■ Assignment: Repeat exactly the lines from the one containing "This screenshot has height=810, width=1440." through the last line of the records below, both included, and nothing else.

■ Records provided:
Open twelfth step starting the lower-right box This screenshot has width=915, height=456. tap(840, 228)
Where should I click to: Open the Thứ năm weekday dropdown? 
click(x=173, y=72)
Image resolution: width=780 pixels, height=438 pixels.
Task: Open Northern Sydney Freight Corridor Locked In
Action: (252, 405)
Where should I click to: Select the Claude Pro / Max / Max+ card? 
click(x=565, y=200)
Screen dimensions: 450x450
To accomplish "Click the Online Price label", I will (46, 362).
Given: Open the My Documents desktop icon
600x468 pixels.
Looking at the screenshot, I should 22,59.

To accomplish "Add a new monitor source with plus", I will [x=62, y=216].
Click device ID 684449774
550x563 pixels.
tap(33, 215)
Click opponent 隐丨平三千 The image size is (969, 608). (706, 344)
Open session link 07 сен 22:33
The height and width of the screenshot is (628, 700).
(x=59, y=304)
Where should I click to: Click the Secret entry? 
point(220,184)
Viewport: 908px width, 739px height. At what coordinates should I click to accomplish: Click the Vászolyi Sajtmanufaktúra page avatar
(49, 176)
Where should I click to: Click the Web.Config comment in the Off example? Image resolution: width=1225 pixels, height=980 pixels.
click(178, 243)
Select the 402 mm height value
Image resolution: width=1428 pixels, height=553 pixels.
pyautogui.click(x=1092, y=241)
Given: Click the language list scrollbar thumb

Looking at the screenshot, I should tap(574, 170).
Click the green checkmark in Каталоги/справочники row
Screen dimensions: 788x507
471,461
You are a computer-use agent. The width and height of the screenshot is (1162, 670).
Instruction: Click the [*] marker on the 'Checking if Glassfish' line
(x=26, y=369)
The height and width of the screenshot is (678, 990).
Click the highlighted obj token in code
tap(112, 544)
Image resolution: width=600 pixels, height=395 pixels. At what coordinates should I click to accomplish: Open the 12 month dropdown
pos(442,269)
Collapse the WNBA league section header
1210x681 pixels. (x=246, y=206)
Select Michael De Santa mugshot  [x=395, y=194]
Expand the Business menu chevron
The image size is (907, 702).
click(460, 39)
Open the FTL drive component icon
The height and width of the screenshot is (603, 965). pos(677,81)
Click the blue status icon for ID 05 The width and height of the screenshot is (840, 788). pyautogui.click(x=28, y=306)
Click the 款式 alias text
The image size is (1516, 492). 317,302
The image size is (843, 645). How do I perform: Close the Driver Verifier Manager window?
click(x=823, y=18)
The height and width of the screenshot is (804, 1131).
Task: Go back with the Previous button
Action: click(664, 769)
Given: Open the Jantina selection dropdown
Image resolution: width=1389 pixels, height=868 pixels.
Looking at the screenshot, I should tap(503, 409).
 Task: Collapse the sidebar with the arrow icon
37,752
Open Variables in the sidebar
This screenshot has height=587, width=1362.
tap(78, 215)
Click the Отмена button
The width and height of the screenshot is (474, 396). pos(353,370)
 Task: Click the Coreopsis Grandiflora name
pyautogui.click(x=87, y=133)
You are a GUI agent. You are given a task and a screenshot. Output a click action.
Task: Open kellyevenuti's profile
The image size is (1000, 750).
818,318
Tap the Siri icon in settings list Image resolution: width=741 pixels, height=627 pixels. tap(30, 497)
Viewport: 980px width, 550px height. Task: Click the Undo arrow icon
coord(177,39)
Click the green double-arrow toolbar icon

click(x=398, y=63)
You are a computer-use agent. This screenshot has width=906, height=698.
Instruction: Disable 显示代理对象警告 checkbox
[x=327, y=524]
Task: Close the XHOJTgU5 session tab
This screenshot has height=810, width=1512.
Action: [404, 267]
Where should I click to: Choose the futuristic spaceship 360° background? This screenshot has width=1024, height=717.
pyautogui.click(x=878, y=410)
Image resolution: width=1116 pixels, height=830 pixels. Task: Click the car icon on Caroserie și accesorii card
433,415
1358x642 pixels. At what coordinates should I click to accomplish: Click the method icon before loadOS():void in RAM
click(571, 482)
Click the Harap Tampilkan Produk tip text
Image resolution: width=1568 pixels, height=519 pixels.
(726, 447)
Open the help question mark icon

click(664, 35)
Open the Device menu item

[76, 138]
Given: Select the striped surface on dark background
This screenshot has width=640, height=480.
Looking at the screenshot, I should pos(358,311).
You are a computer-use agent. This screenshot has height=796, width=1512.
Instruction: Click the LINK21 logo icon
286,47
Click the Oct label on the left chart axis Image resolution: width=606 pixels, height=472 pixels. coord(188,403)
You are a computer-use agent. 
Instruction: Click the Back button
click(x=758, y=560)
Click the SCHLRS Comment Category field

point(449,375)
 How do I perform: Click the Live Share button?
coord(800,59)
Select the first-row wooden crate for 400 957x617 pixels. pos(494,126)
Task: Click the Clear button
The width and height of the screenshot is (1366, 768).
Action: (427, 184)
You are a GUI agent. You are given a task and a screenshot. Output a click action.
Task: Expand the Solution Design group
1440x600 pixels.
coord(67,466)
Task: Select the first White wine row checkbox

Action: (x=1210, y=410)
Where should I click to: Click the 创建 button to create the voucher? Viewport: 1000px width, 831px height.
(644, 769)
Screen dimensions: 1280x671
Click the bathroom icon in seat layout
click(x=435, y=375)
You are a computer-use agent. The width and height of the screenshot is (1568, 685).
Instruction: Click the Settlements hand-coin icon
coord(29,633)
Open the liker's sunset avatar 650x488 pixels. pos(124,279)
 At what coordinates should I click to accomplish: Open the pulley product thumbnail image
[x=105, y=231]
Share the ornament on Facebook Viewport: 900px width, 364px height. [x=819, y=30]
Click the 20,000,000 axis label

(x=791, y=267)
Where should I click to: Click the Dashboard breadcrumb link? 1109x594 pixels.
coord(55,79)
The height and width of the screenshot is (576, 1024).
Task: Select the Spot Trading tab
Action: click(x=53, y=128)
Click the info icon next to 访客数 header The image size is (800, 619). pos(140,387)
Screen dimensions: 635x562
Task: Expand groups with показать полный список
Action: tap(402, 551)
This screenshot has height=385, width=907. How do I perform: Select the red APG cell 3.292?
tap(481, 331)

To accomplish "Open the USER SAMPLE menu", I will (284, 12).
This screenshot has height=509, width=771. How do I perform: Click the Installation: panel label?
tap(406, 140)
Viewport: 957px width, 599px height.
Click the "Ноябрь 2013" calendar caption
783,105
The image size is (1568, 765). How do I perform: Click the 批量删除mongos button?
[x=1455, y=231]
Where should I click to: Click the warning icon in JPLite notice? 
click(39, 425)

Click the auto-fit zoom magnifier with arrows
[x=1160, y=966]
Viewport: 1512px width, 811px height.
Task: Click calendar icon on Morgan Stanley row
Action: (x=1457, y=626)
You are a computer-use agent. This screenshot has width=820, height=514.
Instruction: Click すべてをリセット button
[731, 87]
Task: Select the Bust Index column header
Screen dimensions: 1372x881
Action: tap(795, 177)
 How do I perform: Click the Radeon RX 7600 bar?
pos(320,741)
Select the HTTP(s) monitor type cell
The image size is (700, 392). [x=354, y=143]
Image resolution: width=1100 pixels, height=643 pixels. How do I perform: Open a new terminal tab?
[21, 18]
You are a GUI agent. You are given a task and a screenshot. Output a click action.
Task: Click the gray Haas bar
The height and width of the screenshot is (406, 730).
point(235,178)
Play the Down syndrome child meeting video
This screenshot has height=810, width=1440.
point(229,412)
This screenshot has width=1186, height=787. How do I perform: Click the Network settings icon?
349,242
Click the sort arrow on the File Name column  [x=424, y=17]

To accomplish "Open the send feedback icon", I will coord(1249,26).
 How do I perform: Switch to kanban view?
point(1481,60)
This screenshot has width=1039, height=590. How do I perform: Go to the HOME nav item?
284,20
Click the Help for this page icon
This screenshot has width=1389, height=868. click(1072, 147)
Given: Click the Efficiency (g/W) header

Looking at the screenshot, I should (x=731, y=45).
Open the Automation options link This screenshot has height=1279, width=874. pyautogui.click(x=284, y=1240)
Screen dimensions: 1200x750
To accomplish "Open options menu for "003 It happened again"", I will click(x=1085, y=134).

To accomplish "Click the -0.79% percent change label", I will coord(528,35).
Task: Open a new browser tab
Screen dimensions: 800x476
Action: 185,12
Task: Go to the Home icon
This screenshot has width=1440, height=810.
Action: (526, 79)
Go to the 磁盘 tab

■ Exercise result:
This screenshot has height=810, width=1440.
point(229,412)
This screenshot has width=1186, height=787. How do I perform: Click the Network settings icon?
349,242
Click the sort arrow on the File Name column  [x=424, y=17]

To accomplish "Open the send feedback icon", I will coord(1249,26).
 How do I perform: Switch to kanban view?
point(1481,60)
This screenshot has width=1039, height=590. How do I perform: Go to the HOME nav item?
284,20
Click the Help for this page icon
This screenshot has width=1389, height=868. click(1072, 147)
Given: Click the Efficiency (g/W) header

Looking at the screenshot, I should (x=731, y=45).
Open the Automation options link This screenshot has height=1279, width=874. pyautogui.click(x=284, y=1240)
Screen dimensions: 1200x750
To accomplish "Open options menu for "003 It happened again"", I will click(x=1085, y=134).

To accomplish "Click the -0.79% percent change label", I will coord(528,35).
Task: Open a new browser tab
Screen dimensions: 800x476
Action: 185,12
Task: Go to the Home icon
This screenshot has width=1440, height=810.
Action: (526, 79)
Go to the 磁盘 tab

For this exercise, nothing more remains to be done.